Pas un rond pour les sauteuses
IMAGINEZ la scène: le 26 janvier 2008, à 6 heures du matin, Claudette dort à poings fermés, tranquille, lorsque sa porte est défoncée à coups de boutoir, avant d'exploser dans un fracas de tonnerre. Dans ce quartier de Pontoise où règne le deal, elle a peur et se précipite sur le balcon. Elle appelle: "Au secours, à l'aide!" Personne ne répond. Et derrière elle se rapprochent des pas lourds.
Affolée, elle saute du 3è étage et se brise en morceaux. Elle était femme de ménage, elle est handicapée à vie, en chaise roulante. En fait, les intrus n'étaient que de braves policiers à la recherche d'un méchant prénommé Jimmy. Aucun rapport avec Claudette, sauf un même nom de famille et une même rue. Après cette grosse bavure, Claudette s'est adressée à la justice réclamant 1 million d'euros pour elle et pour ses enfants, obligés de s'occuper d'elle en permanence. Son avocat, Sébastien Mabile, s'appuie sur une jurisprudence élaborée par la Cour de cassation, "afin d'indemniser les victimes de balles perdues au cours de fusillades policières, et qui a été élargie aux opérations policières dites dangereuses"...

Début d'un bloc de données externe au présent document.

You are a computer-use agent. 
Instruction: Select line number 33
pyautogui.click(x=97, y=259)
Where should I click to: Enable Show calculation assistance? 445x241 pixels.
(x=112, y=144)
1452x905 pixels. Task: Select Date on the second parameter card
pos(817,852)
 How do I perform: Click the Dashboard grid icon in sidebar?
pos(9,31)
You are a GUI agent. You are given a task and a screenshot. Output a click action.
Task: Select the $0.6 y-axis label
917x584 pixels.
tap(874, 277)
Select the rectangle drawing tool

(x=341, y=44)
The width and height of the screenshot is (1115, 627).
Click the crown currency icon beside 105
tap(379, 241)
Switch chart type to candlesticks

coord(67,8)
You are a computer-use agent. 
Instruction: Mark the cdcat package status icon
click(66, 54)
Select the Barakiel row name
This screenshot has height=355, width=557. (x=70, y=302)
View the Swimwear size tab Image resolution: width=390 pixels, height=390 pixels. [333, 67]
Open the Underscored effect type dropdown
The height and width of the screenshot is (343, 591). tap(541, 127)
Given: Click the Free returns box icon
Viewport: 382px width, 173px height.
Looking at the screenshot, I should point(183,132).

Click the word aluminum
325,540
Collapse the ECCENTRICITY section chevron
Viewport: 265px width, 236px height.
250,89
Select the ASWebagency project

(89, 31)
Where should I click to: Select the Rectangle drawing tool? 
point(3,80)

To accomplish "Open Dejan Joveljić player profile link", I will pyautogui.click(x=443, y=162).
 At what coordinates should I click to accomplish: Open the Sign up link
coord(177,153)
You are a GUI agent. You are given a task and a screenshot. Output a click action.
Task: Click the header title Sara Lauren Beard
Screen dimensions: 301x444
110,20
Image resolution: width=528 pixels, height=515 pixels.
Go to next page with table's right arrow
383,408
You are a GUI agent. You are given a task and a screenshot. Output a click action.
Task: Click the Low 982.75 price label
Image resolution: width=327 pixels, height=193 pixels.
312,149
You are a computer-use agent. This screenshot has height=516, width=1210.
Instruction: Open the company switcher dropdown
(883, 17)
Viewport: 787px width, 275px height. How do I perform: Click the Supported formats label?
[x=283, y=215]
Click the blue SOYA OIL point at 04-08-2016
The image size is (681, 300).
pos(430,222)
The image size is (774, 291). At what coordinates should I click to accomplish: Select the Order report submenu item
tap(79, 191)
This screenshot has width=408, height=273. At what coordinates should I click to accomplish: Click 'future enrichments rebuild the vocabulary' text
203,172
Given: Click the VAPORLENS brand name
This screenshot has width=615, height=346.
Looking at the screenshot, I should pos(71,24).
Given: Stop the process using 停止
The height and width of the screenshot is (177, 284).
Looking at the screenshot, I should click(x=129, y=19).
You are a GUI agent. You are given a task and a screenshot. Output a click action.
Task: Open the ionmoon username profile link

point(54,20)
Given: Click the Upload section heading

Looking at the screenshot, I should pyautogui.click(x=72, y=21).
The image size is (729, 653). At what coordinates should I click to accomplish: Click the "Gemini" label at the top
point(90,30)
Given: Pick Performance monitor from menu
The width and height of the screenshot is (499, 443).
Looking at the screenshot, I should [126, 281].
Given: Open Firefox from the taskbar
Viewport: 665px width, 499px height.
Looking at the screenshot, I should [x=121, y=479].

Mais, le 3 avril, la cour d'appel de Paris a revisité l'histoire à sa manière: "Les policiers se sont annoncés officiellement pour demander d'ouvrir la porte et en se sont résolus à l'enfoncement de celle-ci que faute de réponse". Bah oui, ça tombe sous le sens: elle n'avait qu'à ne dormir que d'une oreille et entendre ces annonces "officielles". Et quelle trouillarde, cette bonne femme qui "a cédé à une peur irraisonnée, qui, seule, l'a poussée à se jeter du haut de sa fenêtre"! Tout est de sa faute. Pas un rond de dédommagement. Me Mabile a formé un pourvoi en cassation " dans l'espoir que cette malheureuse femme soit enfin indemnisée".
Ce n'est pas la première fois que les juges semblent avoir un léger problème avec la terreur féminine "irraisonnée".
En octobre, "Le Canard" avait raconté la décision emplie d'humanité des magistrats de la Commission d'indemnisation des victimes '(Civi) de Douai face à une femme qui, violée sous la menace d'un poignard, 'n'avait dû son salut qu'à un saut par la fenêtre: "Mme X n'a pas été victime de défenestration de la part de la personne mise en cause, avait estimé la Civi, elle a sauté volontairement par la fenêtre". Résultat: pas un sou pour la dégonflée. Elle s'est "volontairement" balancée dans le vide; les juges qui eux, sont si courageux, n'auraient jamais sauté et eux s'en balancent.
D.S.
Le Canard Enchaîné, Mercredi 9 Mai 2012, N°4776.